J'espère qu'on arrivera, à la lumière des événements qui se déroulent sous nos yeux, à obtenir un CFP à la hauteur de l'ambition qui était la nôtre en matière de garde-frontières et de garde-côtes.

En ce qui concerne le Pacte européen sur l'immigration et l'asile, le rôle que la Commission européenne assigne à Frontex est tout à fait en cohérence avec son mandat. Frontex constitue un acteur très important en matière d'éloignement des étrangers en situation irrégulière.
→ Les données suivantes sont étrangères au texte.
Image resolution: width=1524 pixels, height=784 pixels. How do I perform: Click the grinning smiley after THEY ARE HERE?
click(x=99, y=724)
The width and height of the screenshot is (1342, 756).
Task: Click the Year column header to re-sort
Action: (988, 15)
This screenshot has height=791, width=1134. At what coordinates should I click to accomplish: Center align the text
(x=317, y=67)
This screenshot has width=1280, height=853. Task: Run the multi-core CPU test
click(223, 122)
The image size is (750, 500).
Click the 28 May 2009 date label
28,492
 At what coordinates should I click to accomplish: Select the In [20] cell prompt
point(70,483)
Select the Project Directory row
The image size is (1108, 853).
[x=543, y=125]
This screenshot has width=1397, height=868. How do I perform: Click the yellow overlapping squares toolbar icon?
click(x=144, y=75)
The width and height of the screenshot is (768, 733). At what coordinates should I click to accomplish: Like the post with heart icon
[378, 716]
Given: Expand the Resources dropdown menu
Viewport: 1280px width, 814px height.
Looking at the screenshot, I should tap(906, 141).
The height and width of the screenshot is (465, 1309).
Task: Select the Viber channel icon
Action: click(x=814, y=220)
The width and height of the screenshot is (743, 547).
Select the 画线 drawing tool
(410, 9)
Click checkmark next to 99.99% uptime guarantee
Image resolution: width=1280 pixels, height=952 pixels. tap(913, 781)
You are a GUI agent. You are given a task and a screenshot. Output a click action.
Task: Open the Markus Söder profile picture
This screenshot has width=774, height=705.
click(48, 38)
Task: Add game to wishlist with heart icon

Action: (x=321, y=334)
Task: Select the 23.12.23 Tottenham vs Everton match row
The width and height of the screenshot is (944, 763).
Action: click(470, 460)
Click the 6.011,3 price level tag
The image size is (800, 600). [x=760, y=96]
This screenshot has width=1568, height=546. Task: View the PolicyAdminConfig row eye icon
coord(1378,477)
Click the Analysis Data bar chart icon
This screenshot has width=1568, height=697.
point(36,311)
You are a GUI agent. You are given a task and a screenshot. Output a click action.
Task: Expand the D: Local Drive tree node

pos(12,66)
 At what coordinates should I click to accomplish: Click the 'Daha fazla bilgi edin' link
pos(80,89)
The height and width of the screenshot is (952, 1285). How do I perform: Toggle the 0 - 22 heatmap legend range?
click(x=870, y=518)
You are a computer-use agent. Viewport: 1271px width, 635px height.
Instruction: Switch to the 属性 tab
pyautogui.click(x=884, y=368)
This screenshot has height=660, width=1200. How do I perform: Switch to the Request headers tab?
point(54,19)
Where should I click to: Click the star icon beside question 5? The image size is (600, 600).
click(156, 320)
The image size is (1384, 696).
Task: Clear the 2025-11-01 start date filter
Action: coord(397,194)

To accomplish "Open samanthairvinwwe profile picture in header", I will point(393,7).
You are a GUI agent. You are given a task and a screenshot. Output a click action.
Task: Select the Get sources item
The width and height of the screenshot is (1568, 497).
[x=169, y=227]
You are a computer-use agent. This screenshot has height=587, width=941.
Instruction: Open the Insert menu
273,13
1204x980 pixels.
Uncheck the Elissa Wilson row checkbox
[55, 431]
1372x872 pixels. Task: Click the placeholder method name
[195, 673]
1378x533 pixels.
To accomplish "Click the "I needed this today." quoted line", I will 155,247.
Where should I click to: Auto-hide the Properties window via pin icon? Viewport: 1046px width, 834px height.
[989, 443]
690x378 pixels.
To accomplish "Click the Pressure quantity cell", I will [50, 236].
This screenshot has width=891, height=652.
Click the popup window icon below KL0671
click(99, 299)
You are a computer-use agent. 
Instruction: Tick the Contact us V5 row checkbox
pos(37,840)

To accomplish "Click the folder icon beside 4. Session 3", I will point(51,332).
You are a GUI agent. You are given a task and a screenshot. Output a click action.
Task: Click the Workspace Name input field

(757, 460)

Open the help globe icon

La politique de gestion des frontières et la politique migratoire de l'Union européenne auront du mal à être prises au sérieux tant que l'éloignement des étrangers en situation irrégulière ne fonctionne pas pleinement et que le système de l'asile est perturbé par des demandes qui émanent de personnes non-éligibles à la protection internationale, encombrent les circuits, et donnent lieu à des décisions d'éloignement dont l'exécution n'est pas systématique.

Voilà comment se présente la situation actuelle s'agissant des questions que vous avez formulées, Monsieur le Président.

Concernant le corps européen, nous avons lancé notre appel à candidature depuis le mois d'octobre. Plus de 7 000 personnes, à travers toute l'Union européenne, ont candidaté pour une première vague de 700 postes qui doivent être pourvus au 1er janvier 2021, ce qui constitue une très bonne nouvelle. Cela va permettre des recrutements de qualité afin de doter l'Union européenne de l'outil permanent dont elle a besoin. La constitution du corps européen se poursuit. Nous avons réalisé environ la moitié des auditions. Nous allons être en mesure, probablement à partir de la semaine prochaine, de notifier à environ 300 candidats qu'ils sont retenus. Nous poursuivons nos entretiens avec les autres candidats en visioconférence, faute de pouvoir organiser les auditions à Varsovie à cause du Covid-19. Nous sommes également obligés de modifier l'ordre des étapes et d'organiser les tests d'aptitude physique à la fin du processus, alors que nous les réalisions initialement au départ.

J'ai également proposé un uniforme européen à la Commission européenne. D'ici quelques semaines, nous allons pouvoir passer un marché public et entrer en production.

Le plan de constitution du corps européen continue, conformément à la décision politique adoptée par l'Union européenne il y a un an environ, mais il faudra absolument en sécuriser le budget. Les événements que nous vivons plaident en faveur d'une Europe qui se protège, avec des capacités de gestion des frontières encore mieux intégrées. C'est la libre circulation qui est en cause, non seulement au sens de Schengen, mais également en termes économiques, certains flux de marché risquant de s'interrompre.